Tuesday, May 03, 2016

Gorbachev tem pouca chance


Pedro J. Bondaczuk


O presidente soviético Mikhail Gorbachev, embora equilibrando-se precariamente numa corda bamba, tendo milhões de cidadãos a exigir sua renúncia nas ruas das grandes cidades, vendo seu projeto reformista sabotado por muitos e adulterado por alguns, mantém-se determinado a promover uma revolução pacífica, sem barricadas e sem sangue, em seu país.

As pressões a que vem sendo submetido seriam suficientes para acabar com a carreira de qualquer um que não tivesse a sua determinação e a sua convicção nas idéias que prega. De um lado, os conservadores do Partido Comunista, temendo perder os privilégios que maliciosamente, em nome da unidade partidária, e de uma pretensa revolução mundial, se auto-atribuíram, fazem o possível e o impossível para criar fatos novos, que conduzam ao fechamento do regime. De outro, os militares insinuam que Gorbachev deve, simplesmente, reprimir a oposição e tomar as rédeas do poder absoluto nas mãos, ditatorialmente, ao estilo de Leonid Brezhnev ou até mesmo de Joseph Stalin.

Numa direção oposta a esta estão os reformistas radicais, pretendendo demolir o inseguro edifício socialista, com as bases apodrecidas pela arbitrariedade e corrupção, pedra por pedra, ao invés de promover uma reforma.

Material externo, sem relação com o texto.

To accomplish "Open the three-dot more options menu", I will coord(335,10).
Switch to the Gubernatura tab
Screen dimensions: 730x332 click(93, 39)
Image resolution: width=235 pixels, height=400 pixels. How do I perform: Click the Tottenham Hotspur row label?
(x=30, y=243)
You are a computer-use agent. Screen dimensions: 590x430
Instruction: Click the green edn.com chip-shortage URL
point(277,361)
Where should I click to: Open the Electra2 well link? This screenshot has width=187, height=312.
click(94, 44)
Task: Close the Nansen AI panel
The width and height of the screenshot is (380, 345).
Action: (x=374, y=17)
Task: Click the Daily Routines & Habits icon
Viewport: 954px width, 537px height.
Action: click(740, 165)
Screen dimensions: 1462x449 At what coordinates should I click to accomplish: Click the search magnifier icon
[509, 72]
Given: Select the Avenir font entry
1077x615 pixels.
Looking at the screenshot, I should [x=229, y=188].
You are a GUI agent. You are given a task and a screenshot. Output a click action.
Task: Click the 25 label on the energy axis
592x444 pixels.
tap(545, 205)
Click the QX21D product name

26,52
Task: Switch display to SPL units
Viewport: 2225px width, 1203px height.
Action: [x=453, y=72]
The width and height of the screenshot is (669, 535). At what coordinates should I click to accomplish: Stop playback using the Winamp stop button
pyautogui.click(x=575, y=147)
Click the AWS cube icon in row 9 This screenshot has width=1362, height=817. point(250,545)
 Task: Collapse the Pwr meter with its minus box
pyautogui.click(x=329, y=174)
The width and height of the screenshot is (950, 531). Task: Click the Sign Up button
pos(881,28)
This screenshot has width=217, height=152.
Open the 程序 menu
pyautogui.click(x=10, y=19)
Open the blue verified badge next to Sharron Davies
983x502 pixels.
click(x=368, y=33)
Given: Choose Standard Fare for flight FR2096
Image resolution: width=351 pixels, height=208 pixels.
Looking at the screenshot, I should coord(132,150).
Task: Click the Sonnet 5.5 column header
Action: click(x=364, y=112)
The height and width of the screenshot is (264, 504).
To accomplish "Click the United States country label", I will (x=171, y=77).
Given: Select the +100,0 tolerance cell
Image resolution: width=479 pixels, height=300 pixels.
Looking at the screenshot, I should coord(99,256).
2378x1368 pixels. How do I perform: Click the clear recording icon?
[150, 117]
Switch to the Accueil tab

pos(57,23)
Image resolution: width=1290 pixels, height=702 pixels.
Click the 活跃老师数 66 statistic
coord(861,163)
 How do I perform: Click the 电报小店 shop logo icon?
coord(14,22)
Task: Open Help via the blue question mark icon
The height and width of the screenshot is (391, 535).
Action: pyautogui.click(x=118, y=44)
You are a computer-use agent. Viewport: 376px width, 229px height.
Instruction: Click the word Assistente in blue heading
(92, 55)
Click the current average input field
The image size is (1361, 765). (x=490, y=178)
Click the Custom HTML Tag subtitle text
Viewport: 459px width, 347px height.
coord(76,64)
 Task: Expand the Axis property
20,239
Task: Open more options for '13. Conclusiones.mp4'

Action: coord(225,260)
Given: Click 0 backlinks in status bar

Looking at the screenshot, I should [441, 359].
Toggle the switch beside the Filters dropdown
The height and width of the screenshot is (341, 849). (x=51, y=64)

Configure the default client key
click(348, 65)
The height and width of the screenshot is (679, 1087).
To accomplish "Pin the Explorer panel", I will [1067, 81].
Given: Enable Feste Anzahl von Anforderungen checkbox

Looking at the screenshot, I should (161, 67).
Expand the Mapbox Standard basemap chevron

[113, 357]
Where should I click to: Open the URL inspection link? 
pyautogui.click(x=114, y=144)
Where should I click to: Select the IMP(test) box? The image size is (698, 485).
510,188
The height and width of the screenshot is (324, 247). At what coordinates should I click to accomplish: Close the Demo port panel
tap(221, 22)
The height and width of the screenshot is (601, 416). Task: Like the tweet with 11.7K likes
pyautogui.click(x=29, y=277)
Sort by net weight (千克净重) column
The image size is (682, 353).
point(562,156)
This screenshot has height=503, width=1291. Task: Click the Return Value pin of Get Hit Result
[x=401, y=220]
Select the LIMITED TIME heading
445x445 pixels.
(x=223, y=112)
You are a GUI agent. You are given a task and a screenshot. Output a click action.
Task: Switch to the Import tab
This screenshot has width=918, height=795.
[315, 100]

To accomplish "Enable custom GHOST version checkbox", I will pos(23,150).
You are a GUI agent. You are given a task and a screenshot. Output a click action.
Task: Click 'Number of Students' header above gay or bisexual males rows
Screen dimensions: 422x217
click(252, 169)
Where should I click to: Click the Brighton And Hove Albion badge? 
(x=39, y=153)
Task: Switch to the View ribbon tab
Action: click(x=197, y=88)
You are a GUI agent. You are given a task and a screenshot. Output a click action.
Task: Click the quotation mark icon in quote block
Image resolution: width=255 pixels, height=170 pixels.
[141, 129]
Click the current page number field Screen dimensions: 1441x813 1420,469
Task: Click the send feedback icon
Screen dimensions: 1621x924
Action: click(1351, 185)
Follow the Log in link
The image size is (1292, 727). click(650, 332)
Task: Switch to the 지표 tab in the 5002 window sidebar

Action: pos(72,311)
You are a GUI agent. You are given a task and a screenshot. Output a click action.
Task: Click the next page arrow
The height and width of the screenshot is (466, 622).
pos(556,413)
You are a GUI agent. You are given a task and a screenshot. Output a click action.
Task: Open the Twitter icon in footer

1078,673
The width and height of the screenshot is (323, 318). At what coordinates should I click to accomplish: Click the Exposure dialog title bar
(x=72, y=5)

Esta facção é a liderada pelo populista russo Bóris Yeltsin, hoje disparadamente o político mais popular da União Soviética por falar a linguagem que o povo deseja ouvir, mesmo que desacompanhada de atos concretos. Numa quarta vertente estão os nacionalistas, que sequer desejam falar em união, mesmo que remodelada e integrada por Estados soberanos.

A tudo isso Gorbachev responde com a sua determinação de implantar, não à força, mas através da persuasão, o projeto que o tornou famoso no mundo todo, mesmo parecendo impossível, a esta altura, que ele consiga persuadir quem quer que seja nesse autêntico "saco de gatos" em que a URSS se transformou.

Aos conservadores disse, em junho passado, que, ou eles se modificam no comportamento e no dogmatismo que os intoxica, ou ficarão à margem da reconstrução do país para o transformar numa superpotência que realmente mereça este nome.

Aos militares, advertiu, num discurso pronunciado às Forças Armadas no início da semana: "Se a adoção dessas medidas (para restabelecer a ordem) significa um retorno aos velhos métodos, à repressão e à violência, então devo dizer categoricamente que não pretendo recorrer a esses meios".

Os reformistas radicais, o presidente sequer leva a sério, encarando Yeltsin como mero "aventureiro", obcecado pela sede de poder pelo poder.

Aos nacionalistas, finalmente, classifica como irresponsáveis e sem visão de conjunto, escolhendo a indigência de Estados paupérrimos e economicamente inviáveis à participação num projeto de construção de uma superpotência exemplar e sobretudo democrática.

Todas as cartas vencedoras, todavia, neste momento, estão com seus adversários, que não são obrigados a agir, como Gorbachev é. A cada dia que passa, ao invés de obter adesões ao seu projeto reformista, tem visto decepcionantes defecções de setores que julgava leais.

Ajuda do Exterior, por outro lado, não tem recebido muitas, pois apesar do apregoado fim da guerra fria, o Ocidente continua ainda adotando não apenas a linguagem, mas também o comportamento desse período. Sua situação, portanto, é não apenas insustentável, como até mesmo desesperadora. A menos que retire, como tem feito nestes últimos seis anos, algum novo "coelho da cartola" e reverta todos os dados a seu favor, sua queda parece ser somente questão de tempo.

(Artigo publicado na página 10, Internacional, do Correio Popular, em 6 de abril de 1991).